Be your cfos best friend

The only ways I know to get information on fees is:

Be your cfos best friend

As the CFO of a cloud technology provider, I like to speak about finance and cybersecurity, two topics entirely capable of putting my dinner guests to sleep. Good cybersecurity is expensive, and bad cybersecurity is, well… even more expensive.

If you are not a cybergeek, it can be very difficult to tell the difference between the good stuff and the bad stuff, until something bad happens. Allow me to explain what information CFOs are looking for before they write the check. This Be your cfos best friend not to say that all of the bells and whistles included in these offerings are not potentially useful and protective, but without a fully qualified pilot in the cockpit to operate and navigate all of the functionality, much of it ends up unused, or worse yet misused, resulting in false positives and corresponding organizational inefficiencies.

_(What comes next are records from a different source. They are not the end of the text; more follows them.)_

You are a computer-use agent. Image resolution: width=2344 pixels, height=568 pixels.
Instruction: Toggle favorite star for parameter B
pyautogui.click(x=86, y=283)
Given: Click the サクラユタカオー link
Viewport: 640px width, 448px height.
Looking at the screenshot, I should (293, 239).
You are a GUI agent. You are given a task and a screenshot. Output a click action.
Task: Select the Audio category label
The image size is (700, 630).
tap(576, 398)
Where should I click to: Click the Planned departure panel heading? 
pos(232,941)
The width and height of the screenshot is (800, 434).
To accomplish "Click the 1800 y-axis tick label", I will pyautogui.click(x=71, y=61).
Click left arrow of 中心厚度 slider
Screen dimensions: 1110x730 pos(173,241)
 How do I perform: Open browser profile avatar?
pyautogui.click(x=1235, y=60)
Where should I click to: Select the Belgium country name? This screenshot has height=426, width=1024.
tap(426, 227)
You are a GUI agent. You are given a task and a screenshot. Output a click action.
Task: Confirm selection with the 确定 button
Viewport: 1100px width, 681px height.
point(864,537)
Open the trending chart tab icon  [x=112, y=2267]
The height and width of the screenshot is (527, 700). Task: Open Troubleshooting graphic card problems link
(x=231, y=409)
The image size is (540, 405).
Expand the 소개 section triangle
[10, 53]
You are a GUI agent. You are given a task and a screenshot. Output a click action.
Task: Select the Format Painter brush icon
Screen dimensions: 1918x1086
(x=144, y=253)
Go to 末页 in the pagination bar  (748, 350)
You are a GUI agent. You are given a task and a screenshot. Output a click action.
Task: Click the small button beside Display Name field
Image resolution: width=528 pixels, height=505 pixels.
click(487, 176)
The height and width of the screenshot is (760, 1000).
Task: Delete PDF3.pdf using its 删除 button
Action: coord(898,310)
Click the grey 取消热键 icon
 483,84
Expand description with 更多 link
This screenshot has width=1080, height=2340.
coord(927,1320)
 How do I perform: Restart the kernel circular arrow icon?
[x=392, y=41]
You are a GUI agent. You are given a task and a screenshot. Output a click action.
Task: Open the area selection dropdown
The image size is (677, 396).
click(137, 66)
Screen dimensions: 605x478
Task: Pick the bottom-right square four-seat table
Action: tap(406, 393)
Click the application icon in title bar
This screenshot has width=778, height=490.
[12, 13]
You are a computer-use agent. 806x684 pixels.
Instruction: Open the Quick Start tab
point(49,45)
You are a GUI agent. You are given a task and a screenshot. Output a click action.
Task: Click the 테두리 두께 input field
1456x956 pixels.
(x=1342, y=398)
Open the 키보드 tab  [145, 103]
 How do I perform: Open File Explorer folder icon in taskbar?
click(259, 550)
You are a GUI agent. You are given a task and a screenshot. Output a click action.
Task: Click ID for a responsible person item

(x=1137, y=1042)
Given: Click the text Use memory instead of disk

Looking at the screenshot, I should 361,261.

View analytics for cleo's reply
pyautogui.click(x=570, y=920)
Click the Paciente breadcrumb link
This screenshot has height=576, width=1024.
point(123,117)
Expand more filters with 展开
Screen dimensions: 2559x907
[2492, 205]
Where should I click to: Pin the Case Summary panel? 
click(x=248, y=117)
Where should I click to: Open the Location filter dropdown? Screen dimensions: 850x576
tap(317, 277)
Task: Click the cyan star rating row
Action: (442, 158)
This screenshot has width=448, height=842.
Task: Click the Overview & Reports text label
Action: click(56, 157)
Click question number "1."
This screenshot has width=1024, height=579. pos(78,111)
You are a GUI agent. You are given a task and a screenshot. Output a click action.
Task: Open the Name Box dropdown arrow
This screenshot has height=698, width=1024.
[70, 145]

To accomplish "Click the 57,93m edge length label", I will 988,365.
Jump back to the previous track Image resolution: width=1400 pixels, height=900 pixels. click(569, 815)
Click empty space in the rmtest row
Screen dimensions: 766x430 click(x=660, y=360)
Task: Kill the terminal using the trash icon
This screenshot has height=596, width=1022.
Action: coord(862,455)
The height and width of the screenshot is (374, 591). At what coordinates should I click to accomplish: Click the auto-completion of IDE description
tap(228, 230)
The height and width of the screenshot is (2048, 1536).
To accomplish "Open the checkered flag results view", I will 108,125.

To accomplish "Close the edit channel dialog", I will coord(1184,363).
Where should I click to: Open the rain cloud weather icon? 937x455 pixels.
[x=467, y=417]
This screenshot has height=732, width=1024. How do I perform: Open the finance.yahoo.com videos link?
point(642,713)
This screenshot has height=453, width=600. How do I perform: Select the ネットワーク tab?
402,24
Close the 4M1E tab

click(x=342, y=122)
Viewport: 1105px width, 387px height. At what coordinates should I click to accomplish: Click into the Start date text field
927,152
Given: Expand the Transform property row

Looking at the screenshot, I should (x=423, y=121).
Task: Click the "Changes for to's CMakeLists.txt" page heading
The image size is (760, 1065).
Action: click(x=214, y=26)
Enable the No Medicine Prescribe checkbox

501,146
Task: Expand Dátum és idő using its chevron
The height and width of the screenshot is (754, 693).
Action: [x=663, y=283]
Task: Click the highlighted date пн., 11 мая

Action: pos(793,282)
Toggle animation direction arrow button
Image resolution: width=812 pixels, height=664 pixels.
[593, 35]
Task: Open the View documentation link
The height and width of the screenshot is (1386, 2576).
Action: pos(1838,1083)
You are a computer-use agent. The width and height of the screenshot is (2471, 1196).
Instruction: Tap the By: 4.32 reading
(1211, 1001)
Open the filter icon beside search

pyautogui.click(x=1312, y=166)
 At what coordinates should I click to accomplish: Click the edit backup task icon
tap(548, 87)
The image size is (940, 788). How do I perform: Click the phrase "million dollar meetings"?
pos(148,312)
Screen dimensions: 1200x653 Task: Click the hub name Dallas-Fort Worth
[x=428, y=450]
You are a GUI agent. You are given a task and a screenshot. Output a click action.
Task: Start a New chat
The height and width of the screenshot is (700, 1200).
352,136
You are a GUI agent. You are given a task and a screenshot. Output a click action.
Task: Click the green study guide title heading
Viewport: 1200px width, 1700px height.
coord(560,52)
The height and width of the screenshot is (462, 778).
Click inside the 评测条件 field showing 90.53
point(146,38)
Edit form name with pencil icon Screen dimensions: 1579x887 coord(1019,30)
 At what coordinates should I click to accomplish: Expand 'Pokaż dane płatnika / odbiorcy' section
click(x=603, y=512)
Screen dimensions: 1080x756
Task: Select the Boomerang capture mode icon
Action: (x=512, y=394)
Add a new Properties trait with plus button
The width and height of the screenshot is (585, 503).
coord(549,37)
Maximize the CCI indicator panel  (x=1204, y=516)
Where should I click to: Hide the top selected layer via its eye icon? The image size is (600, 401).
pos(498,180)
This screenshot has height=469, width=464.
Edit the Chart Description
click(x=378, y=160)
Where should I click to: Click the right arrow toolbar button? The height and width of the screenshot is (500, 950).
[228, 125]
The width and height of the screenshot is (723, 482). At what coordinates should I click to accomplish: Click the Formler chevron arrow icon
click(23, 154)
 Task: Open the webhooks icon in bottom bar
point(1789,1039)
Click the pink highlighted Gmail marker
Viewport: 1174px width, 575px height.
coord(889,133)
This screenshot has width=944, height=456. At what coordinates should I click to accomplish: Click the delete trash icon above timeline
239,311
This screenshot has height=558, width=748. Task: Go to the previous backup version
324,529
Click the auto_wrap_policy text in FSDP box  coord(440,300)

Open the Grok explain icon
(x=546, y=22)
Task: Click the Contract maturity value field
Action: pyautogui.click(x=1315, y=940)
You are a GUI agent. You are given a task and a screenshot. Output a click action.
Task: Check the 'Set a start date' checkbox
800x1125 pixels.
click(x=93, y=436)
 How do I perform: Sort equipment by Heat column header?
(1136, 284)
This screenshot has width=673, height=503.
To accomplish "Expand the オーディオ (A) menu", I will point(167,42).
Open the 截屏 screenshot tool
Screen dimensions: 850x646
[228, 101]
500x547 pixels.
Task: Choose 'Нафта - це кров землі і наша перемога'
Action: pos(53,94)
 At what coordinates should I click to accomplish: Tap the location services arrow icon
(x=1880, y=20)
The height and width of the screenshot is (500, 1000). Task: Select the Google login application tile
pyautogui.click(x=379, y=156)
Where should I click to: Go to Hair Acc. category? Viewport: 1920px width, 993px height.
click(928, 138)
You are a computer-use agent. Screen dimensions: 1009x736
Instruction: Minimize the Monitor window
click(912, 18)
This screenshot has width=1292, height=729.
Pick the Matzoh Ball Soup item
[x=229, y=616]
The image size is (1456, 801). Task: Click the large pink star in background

CFOs would rather see fewer CapEx dollars spent on cyber investments, offset by more dollars spent on qualified professionals and organizational structure to manage those investments. Ultimately, this will yield a higher ROI. Understand that your CFO looks at cybersecurity spending like corporate insurance Cybersecurity investments often behave in a similar way to corporate insurance policies, although I think we can agree that these days we are much more likely to have a data breach than a fire or earthquake.

Just like with insurance, cyber investments are money spent to protect against an unlikely-to-happen threat. When we buy insurance, we make trade-off decisions because to completely insure our business against every event would cost us more than we make in revenue.

So we must be selective. CFOs look at cyber spending as they do insurance, which is to say probabilistically. Your CFO wants you to identify different types of cyber investments that might cover the same risks, or even be covered by implementing better policy.

The already crowded space of vendors selling fear grows larger every day.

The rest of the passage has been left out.